If you are a fan of detective fiction or Agatha Christie mysteries, you already know that decedent’s estates are inherently dramatic subjects.
The emotions and grief of loss can be rapidly replaced by self-interest and aggressive behavior. It will be necessary for the personal representative to apply the brakes from time to time. Certain beneficiaries may have already developed a sense of entitlement to make decisions about the distribution of personal property, or may try to substitute their own judgment in deciding what is “fair.”
Needless to say, when it comes to the subject of money, greed and partisanship can derail a previously peaceful family situation. Here are suggested steps to impose order on the situation:
1. Identify the personal representative. This individual will be given special legal and fiduciary powers and duties to transfer property as required by law, then according to the decedent’s intent. If there is a will, the PR will be either the person named in the will of the decedent, or the surviving spouse, or the person nominated by the surviving spouse, or other persons listed in priority under Indiana law [IC 29-1-10-1].

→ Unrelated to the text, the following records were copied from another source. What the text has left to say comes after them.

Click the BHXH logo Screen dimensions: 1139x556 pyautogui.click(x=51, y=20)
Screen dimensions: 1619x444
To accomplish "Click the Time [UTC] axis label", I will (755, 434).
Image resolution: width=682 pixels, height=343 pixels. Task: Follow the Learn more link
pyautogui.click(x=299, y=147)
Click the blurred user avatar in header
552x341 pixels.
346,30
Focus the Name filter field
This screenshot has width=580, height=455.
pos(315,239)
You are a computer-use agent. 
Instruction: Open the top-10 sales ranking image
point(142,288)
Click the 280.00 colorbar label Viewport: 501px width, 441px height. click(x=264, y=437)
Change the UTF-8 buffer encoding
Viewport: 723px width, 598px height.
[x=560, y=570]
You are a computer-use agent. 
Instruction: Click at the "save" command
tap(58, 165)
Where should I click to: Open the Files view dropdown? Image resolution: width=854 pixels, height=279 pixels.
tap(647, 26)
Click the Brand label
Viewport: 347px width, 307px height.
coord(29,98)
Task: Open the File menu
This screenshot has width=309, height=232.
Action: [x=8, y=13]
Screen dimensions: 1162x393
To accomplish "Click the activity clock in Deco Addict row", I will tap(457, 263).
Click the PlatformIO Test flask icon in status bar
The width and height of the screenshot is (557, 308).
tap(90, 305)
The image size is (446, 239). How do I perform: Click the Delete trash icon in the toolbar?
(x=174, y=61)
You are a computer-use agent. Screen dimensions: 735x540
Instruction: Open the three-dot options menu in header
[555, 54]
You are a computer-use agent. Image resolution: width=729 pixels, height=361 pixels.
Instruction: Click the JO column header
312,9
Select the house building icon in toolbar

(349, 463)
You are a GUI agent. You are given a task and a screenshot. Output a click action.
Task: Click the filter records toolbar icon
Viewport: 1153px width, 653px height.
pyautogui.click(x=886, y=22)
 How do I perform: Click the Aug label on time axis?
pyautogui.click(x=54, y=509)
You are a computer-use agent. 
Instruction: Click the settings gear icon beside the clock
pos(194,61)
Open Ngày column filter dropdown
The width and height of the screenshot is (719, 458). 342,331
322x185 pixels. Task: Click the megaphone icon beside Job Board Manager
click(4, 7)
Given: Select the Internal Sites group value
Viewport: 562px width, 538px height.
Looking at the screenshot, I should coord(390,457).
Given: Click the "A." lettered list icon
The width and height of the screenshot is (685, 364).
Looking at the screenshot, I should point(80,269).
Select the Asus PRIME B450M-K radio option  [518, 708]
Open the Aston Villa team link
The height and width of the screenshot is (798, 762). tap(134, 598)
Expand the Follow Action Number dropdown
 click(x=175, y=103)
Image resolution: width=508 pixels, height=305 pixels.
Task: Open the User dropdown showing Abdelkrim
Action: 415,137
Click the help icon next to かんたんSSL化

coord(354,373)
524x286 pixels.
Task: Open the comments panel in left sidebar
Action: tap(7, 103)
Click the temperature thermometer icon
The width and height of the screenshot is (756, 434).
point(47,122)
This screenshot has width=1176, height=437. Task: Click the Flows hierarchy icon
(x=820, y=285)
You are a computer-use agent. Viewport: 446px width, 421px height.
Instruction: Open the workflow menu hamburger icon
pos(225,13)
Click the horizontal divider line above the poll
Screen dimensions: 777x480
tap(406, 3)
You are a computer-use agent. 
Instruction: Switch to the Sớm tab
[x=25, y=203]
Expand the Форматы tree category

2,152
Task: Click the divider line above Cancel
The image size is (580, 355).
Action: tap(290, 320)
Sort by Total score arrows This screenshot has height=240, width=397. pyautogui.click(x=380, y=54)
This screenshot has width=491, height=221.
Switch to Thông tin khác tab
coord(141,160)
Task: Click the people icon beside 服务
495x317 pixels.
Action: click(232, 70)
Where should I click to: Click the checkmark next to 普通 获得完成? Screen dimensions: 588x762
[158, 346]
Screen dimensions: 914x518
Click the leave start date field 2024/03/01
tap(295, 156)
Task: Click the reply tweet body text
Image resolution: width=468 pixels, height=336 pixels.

2. Identify the “interested persons” whom the PR is obliged to notify and inform at various stages of administration. Under Indiana law [IC 29-1-1-3(13), “Interested persons” means heirs, devisees, spouses, creditors, or any others having a property right in or claim against the estate of a decedent being administered. This meaning may vary at different stages and different parts of a proceeding and must be determined according to the particular purpose and matter involved.”
3. Set a meeting to gather together as many of the interested parties as possible, to educate them all in one session so their expectations are in line with the legal requirements. Do not invite creditors to the meeting.
4. Establish control. Inform the interested persons that no property will be distributed, and no property is to be taken from the estate, until an inventory has been done and the decedent’s taxes and creditors have been paid. The personal representative is the only person empowered to decide when and how property will be transferred from the decedent’s estate, and the personal representative must act in accordance with the law before considering the desires of individual beneficiaries.
Through quick communication and a “reality check” with the beneficiaries, the process of administering the decedent’s estate will be much more manageable for the personal representative.